Attn: Director of People Systems and Operations

	 	
10951 White Rock Road

	 	Rancho Cordova, CA 95670  

          Such notice shall be deemed given as of the date of delivery or, if delivery is made by mail, as of the date shown on the postmark on the
receipt for registration or certification.

          Any notice or filing required or permitted to be given to a Participant under this Plan shall be sufficient if in writing and
hand-delivered, or sent by mail, to the last known address of the Participant.

          13.11  
Successors
. The provisions of this Plan shall bind and inure to the benefit of the Participant's Employer and its successors and assigns and the Participant and the Participant's designated Beneficiaries.

          13.12  
Validity
. In case any provision of this Plan shall be illegal or invalid for any reason, said illegality or invalidity shall not affect the remaining parts hereof, but this Plan shall be construed and enforced as if such illegal or invalid provision had
never been inserted herein.

          13.13  
Incompetent
. If the Committee determines in its discretion that a benefit under this Plan is to be paid to a minor, a person declared incompetent or to a person incapable of
handling the disposition of that person's property, the Committee may direct payment of such benefit to the guardian, legal representative or person having the care and custody of such minor, incompetent or incapable person.
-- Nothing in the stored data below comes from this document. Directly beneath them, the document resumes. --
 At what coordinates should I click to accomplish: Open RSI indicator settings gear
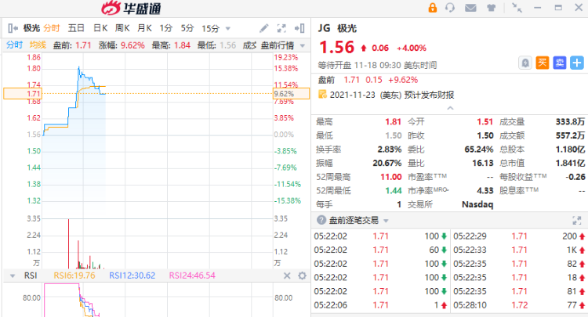pos(285,276)
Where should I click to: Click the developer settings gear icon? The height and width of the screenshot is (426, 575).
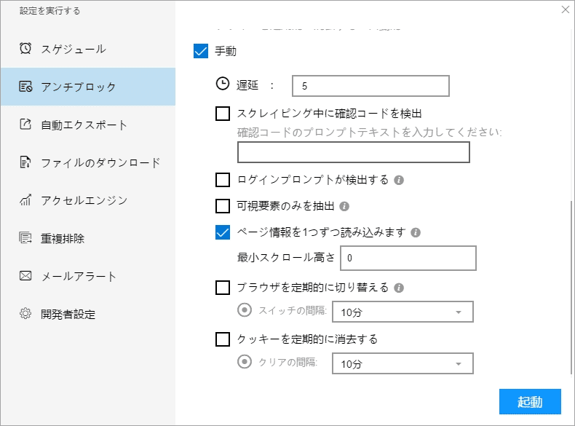click(x=25, y=314)
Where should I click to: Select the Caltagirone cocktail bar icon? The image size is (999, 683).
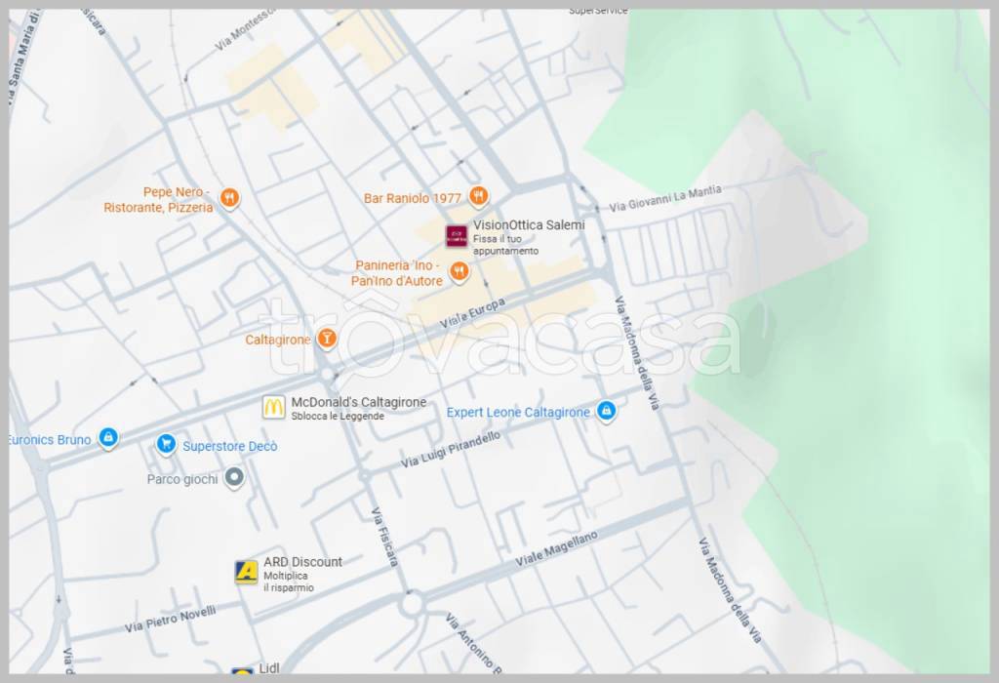pyautogui.click(x=327, y=339)
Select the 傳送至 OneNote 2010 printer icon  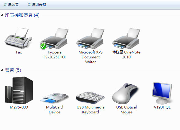126,38
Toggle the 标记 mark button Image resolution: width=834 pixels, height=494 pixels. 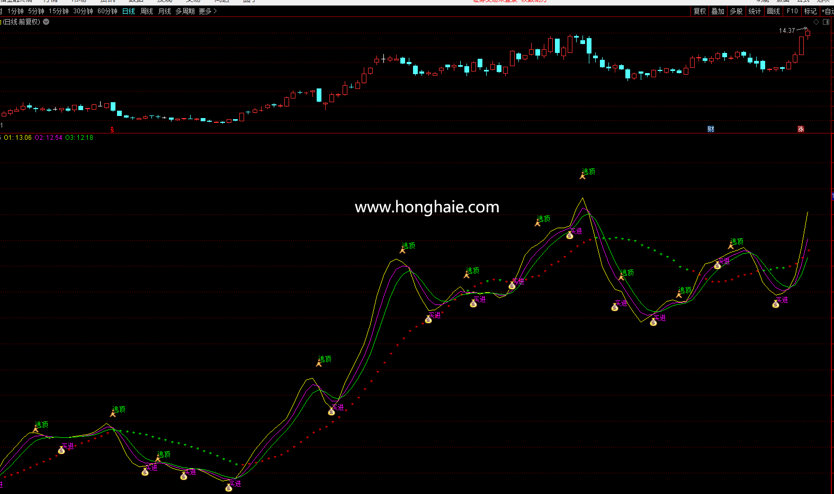810,11
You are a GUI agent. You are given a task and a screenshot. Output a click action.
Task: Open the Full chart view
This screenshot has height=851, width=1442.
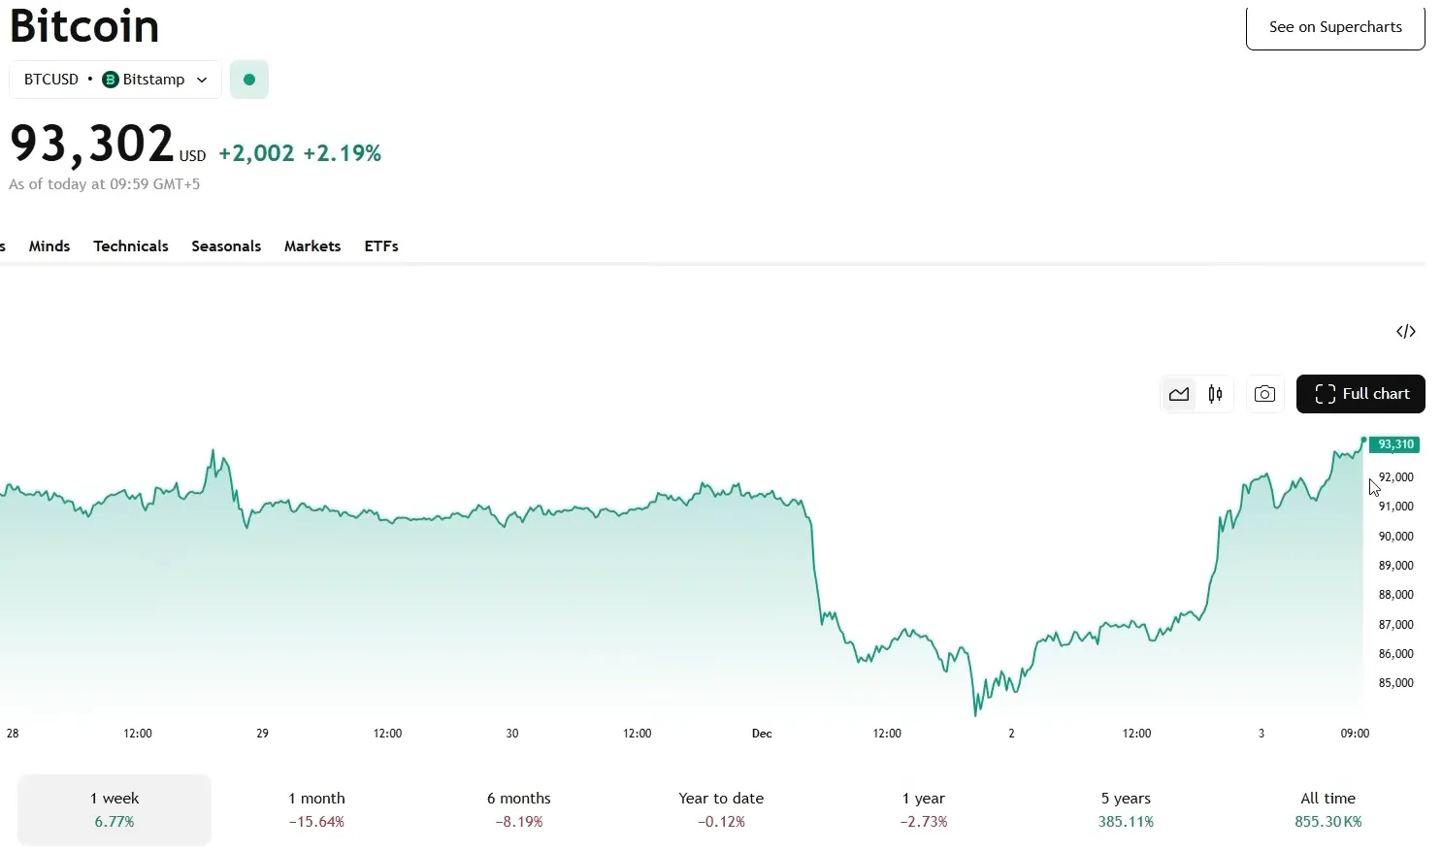(x=1360, y=394)
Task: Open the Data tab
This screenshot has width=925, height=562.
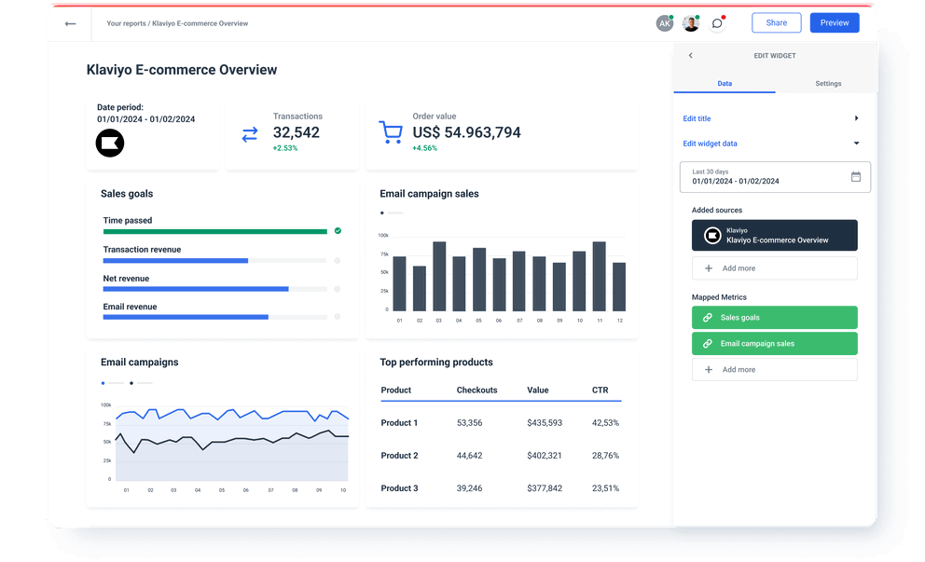Action: [724, 84]
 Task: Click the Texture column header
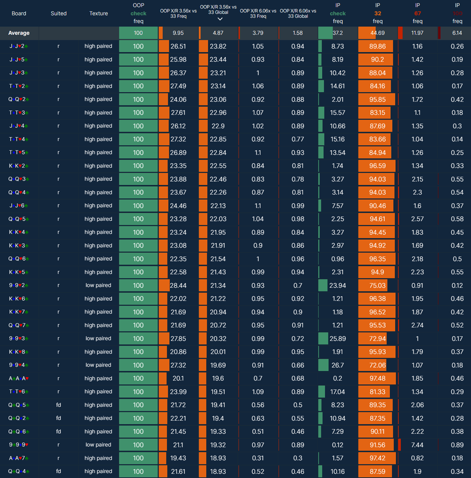pos(99,13)
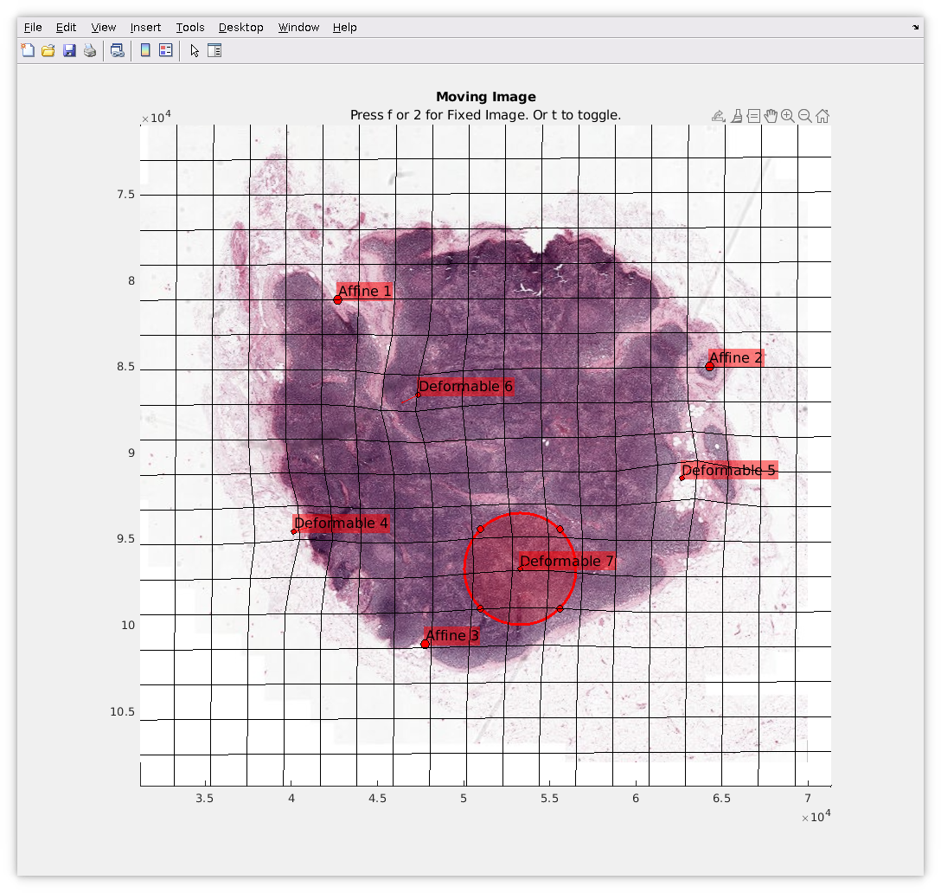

The Committee may require
proof of minority, incompetence, incapacity or guardianship, as it may deem appropriate prior to distribution of the benefit. Any payment of a benefit shall be a payment for the account of the Participant and the Participant's Beneficiary, as the case may
be, and shall be a complete discharge of any liability under the Plan for such payment amount.

          13.14  
Court Order
. The Committee is authorized to make any payments directed by court order in any action in which the Plan or the Committee has been named as a party. In addition, if a court determines that a spouse or former spouse of a Participant has an
interest in the Participant's benefits under the Plan in connection with a property settlement or otherwise, the Committee, in its sole discretion, shall have the right, notwithstanding any election made by a Participant, to immediately distribute the
spouse's or former spouse's interest in the Participant's benefits under the Plan to that spouse or former spouse.

          13.15  
Distribution in the Event of Taxation
. 

                               (a)  
   In General. If, for any reason, all or any portion of a Participant's benefits under this Plan becomes taxable to the Participant prior to receipt, a Participant may petition the Committee for a distribution of that portion of his or her
benefit that has become taxable. Upon the grant of such a petition, which grant shall not be unreasonably withheld, a Participant's Employer shall distribute to the Participant immediately available funds in an amount equal to the taxable portion of his
or her benefit (which amount shall not exceed a Participant's unpaid Account Balance under the Plan). The tax liability distribution shall be made within 90 days of the date when the Participant's petition is granted. Such a distribution shall affect and
reduce the benefits to be paid under this Plan.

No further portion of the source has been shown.